As the popularity of Barbados Free Press attests, I think blogs can also serve as a medium for activism and agitation, a way to bring issues to light that would otherwise have languished in darkness. At every family gathering I've been to this year, someone has mentioned something from BFP (it helps that it's an election year, of course, so people are in the politics-talking mood anyway); it's even come up at meetings – so I think that the blog as an avenue for comment and critique and analysis and discussion could also be a big thing in the region, politically and socially.

It has also given her more of a world view:

Since I began reading blogs from the Bahamas and Jamaica and Trinidad and Guyana and St. Kitts and Grenada and St. Vincent and Aruba and Cuba and the Caribbean diaspora in the US and Canada and the UK, I think of myself more as not just a Barbadian, but a Caribbean person. Blogging gives me a chance to connect in a way I couldn't before, with other Caribbean people and
their day-to-day lives and to discover commonalities and debate differences.

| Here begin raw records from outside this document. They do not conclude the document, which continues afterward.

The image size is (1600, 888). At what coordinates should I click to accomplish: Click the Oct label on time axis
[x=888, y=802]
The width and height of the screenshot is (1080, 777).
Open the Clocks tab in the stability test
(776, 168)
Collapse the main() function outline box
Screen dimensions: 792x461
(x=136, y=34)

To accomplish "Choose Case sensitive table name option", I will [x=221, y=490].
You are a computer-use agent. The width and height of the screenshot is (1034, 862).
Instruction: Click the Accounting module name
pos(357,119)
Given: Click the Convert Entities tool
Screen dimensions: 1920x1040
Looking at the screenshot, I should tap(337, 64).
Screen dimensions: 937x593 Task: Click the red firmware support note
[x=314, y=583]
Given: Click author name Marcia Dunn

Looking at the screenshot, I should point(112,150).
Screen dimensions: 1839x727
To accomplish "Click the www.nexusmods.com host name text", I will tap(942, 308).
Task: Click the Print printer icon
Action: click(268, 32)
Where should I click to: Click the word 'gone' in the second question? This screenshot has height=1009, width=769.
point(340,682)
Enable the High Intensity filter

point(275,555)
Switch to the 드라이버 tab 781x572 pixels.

Gallimaufry hopes that Caribbean people will “start moving towards more networking, more collective pan-Caribbean blogging” and is “really looking forward to the things that are to come…there's the potential for so much more”:

I think the best thing about blogalization is that it involves using technology (which used to be perceived as something maybe sort of dehumanising and impersonal) to make things more personal and make people more connected – to make us all more human to each other, which draws us closer together.

Pull! Push! sums it up rather well:

‘Blogalization?’ I think it's just a new word for something that people have been doing since time immemorial, and that is: People telling stories, people listening and people conversing. The Internet and the Web have just made these things available to everyone and anyone, no matter where you are.